The election diaries

The European elections have left me wondering whether to laugh or cry. The Brexit Party swept across Britain, all noise and beery bluster. That the party’s policies fit neatly onto the back of a fag packet suits its leader Nigel Farage, and seemingly matters little to the 5.2m people (36.1% of the vote) who backed him. “We are now looking towards Westminster,” is the warning on the party’s website.

On June 1, the Brexit Party – which was only launched in April – was polling at 26%, ahead of Labour (22%), the Conservatives (17%) and the Lib Dems (16%). The party hasn’t yet written a manifesto for a general election, but its main protagonists have form when it comes to climate scepticism.  

Chief among them is Ann “there is no climate change, hasn’t anybody looked out of the window recently?” Widdecombe. Those were her words in 2009 – the year after she was one of only five MPs to vote against the Climate Change Bill as it passed through Parliament, and the year before she hit the Strictly dancefloor. In 2014, those famous five got back together for an anniversary. “I am proud to have been one of those five MPs and I wonder how many others would join us if the vote were happening now,” she wrote at the time, in a piece for the Daily Express.

Five years on, perhaps we should start to wonder – and worry. Widdecombe is back in politics as a Brexit Party MEP. At the time of writing, the Electoral Calculus website puts the Brexit Party on course to win 249 seats, with Labour on 216 and the Conservatives just 54. Libs Dems would grab 51 and the SNP 56. 

The Green Party would muster just one, despite polling as high as 11% in some surveys (the perils of first past the post). Still, it’s a “really high number of people, one in 10 saying they will vote Green for Westminster”, suggested the party’s co-leader Siân Berry. “This success has been a long time coming.”

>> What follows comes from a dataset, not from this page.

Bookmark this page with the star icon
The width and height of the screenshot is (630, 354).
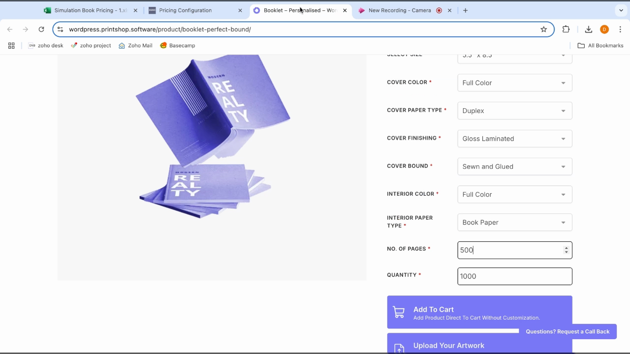tap(543, 30)
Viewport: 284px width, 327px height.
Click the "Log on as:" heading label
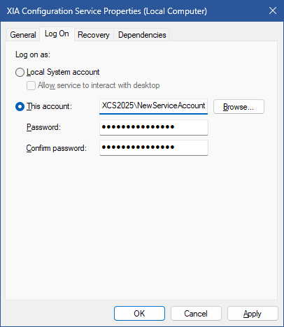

This is a moot point. Farage has depicted himself as the fox shouting his way into the Westminster hen house and the ‘riches’ that supposedly await us at the end of the Brexit tunnel. “This place I am hoping to get to is so marvellous that if I described it to you now you would go crazy with excitement,” as the other ‘Fantastic Mr Fox’ said.
 
The Greens, meanwhile, are the ones with the cunning plan – one that has already seen their popularity jump from 3% to 11%, despite no-one knowing who the leader is. Berry co-leads the party with Jonathan Bartley; they stood on a joint platform to “become England and Wales’s third party”. Britons love a plucky underdog, but perhaps the party’s European election results will cause Berry and Bartley to adjust this target?

The Brexit Party’s main protagonists have form when it comes to climate scepticism”

According to Press Association figures, the Greens won 12.1% of the vote in Great Britain in May’s European elections, ahead of the Conservatives (9.1%). Their success wasn’t just confined to these shores, though: Greens won 70 seats in the 751-seat European assembly, and in Germany their vote doubled to almost 20%, which could reportedly see the German Greens’ co-leader Robert Habeck on the path to the chancellery. 

Could Berry or Bartley make it into number 11? Stranger things have happened. So far there has been no flirting with Labour or the Lib Dems. It would be up to others to pursue the Greens in any progressive alliance – and they won’t be easily wooed. 

Buoyed by the ’Greta effect’, the Greens are enjoying their power as potential kingmakers. Voters sent a signal that they want the environment at the heart of politics, according to Yannick Jadot, an MEP for the Europe Écologie-Les Verts party (which surprised many in France by coming third). “The environment cannot just be a promise you make before elections,” he told The Guardian.

It’s a message that politicians should heed. Theresa May had a tepid attitude towards global warming before Michael Gove – expertly judging the shift in public opinion – convinced her to make a splash with the 25-year environment plan. The environment secretary has re-energised Defra, but so far there is little primary legislation to show for his efforts. And now his eyes are set on a much bigger prize: the leadership. Should he win*, Gove will find it hard to row back on the eco-brand he has created for himself. If he tries, the Greens will be waiting. 

David Burrows is a freelance journalist.

*This feature was written before Michael Gove was eliminated from the Conservative leadership contest.